Unlike typical Deep Learning architecture, Prototypical Networks do not classify the image directly, and instead learn its mapping in the embedding space. To do so, the algorithm does several “loops” called episodes. Each episode is designed to mimic the Few-shot task. Let’s describe in detail one episode in training mode:

Notations:

In Few-shot classification, we are given a dataset with few images per class. Nc classes are randomly picked, and for each class we have two sets of images: the support set (size Ns) and the query set (size Nq).

Representation of one sample

Step 1: embed the images

First, we need to transform the images into vectors. This step is called the embedding, and is performed thanks to an "Image2Vector" model, which is a Convolutional Neural Network (CNN) based architecture.

Step 2: compute class prototypes

This step is similar to K-means clustering (unsupervised learning) where a cluster is represented by its centroid. The embeddings of the support set images are averaged to form a class prototype.

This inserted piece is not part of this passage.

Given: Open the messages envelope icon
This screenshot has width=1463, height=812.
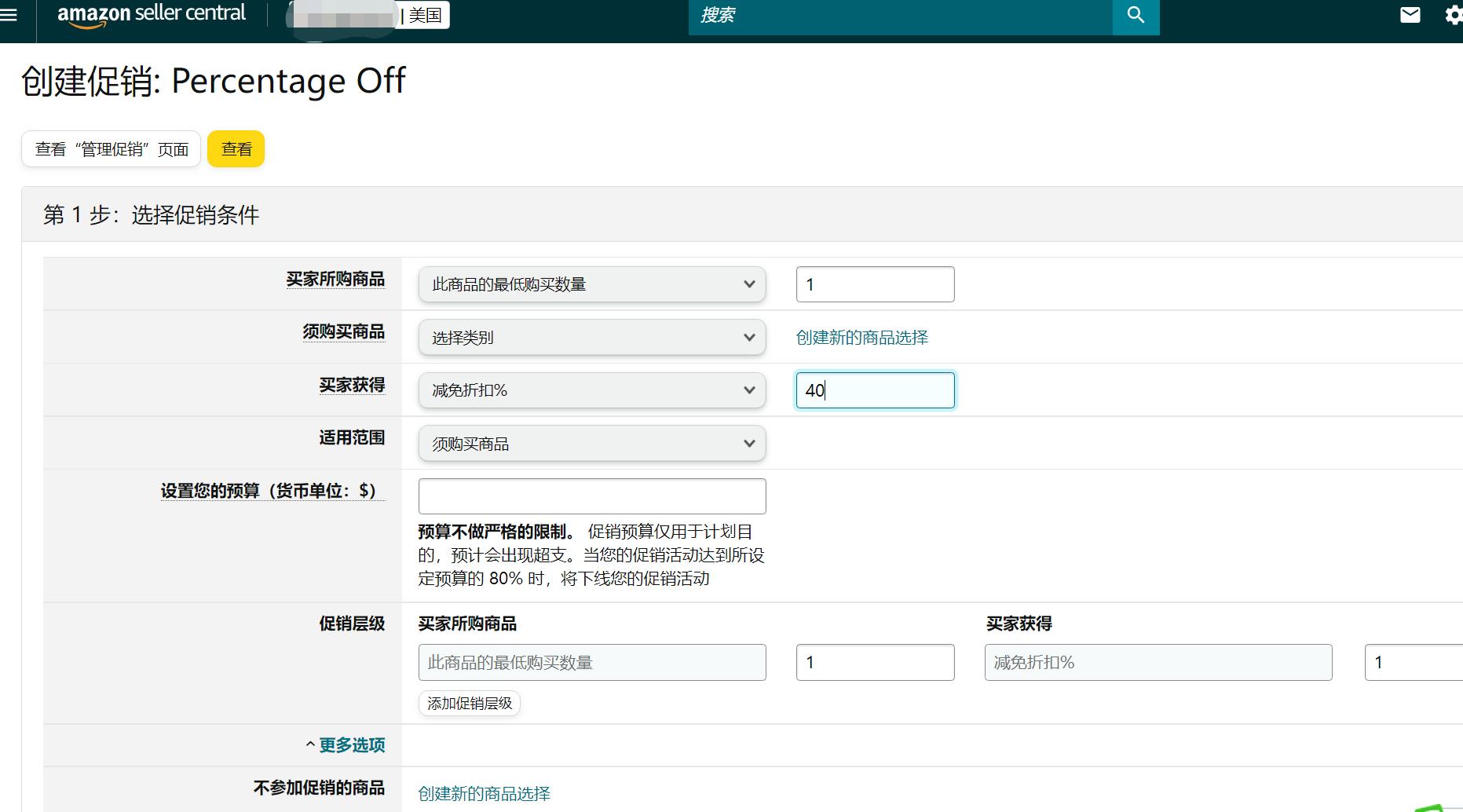Looking at the screenshot, I should pyautogui.click(x=1410, y=13).
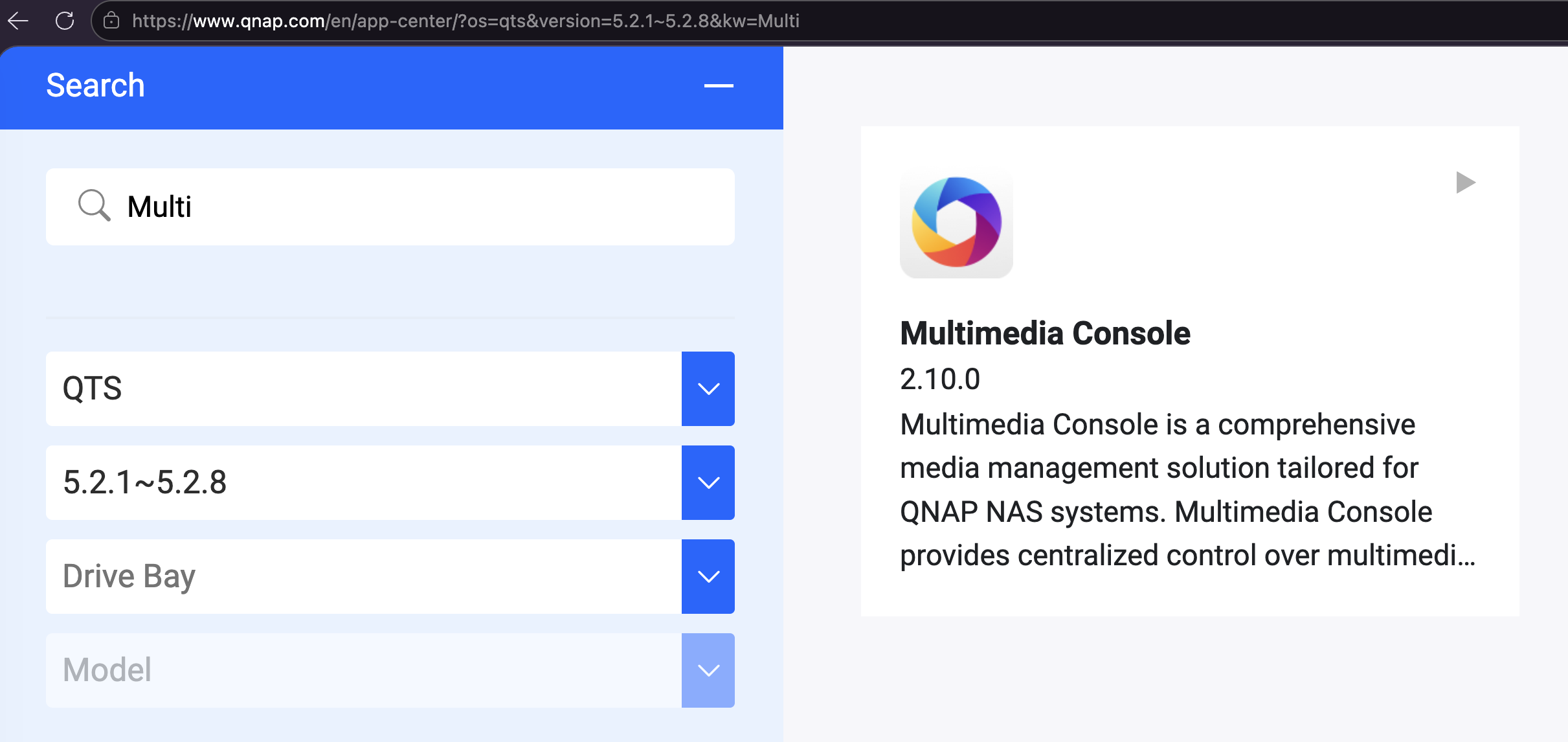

v(k) is the prototype of class k.

Step 3: compute distance between queries and prototypes

This step consists in classifying the query images. To do so, we compute the distance between the images and the prototypes. Metric choice is crucial, and the inventors of Prototypical Networks must be credited to their choice of distance metric. They noticed that their algorithm and Matching Networks both perform better using Euclidean distance than when using cosine distance.

Cosine distance Euclidean distance

Once distances are computed, a softmax is performed over distances to the prototypes in the embedding space, to get probabilities.

Step 4: classify queries

The class with higher probability is the class assigned to the query image.

Step 5: compute the loss and backpropagate

Only in training mode. Prototypical Networks use log-softmax loss, which is nothing but log over softmax loss. The log-softmax has the effect of heavily penalizing the model when it fails to predict the correct class, which is what we need.

Pros and Cons of Prototypical Networks

Pros Cons
Easy to understand Lack of generalization
Very "visual" Only use mean to decide prototypes, and ignore variance in support set
Noise resistant thanks to mean prototypes
Can be adapted to Zero-shot setting

II. The Omniglot Dataset

The Omniglot dataset is a benchmark dataset in Few-shot Learning. It contains 1,623 different handwritten characters from 50 different alphabets. The dataset can be found in this repository. I used the images_background.zip and the images_evaluation.zip files.

III. Implementation of ProtoNet for Omniglot

As suggested in the official paper, to increase the number of classes, all the images are rotated by 90, 180 and 270 degrees. Each rotation resulting in an additional class, so the total number of classes is now 6,492 (1,623 * 4). The training set contains images of 4,200 classes while the test set contains images of 2,292 classes.

The embedding part takes a (28x28x3) image and returns a column vector of length 64. The image2vector function is composed of 4 modules. Each module consists of :

  • A convolutional layer
  • A batch normalization
  • A ReLu activation function
  • A 2x2 max pooling layer.

Embedding CNNs

The chosen optimizer is Adam. The initial learning rate of 10−3, is cut in half at every epoch.

The model was trained on 5 epochs of 2,000 episodes each and was tested on 1,000 episodes. A new sample was randomly picked in the training set at each episode.

RESULTS

I tried to reproduce the results of the paper.
Training settings: 60 classes, 1 or 5 support points and 5 query points per class.
Testing settings: 5-way and 20-way scenarios, same number of support and query points than during training.

5-way 20-way
1-shot 5-shot 1-shot 5-shot
Obtained 98.8% 99.8% 96.1% 99.2%
Paper 98.8% 99.7% 96.0% 98.9%

I obtained similar results than the original paper, slightly better in some cases. This may be due to the sampling strategy which is not specified in the paper. I used random sampling at each episode.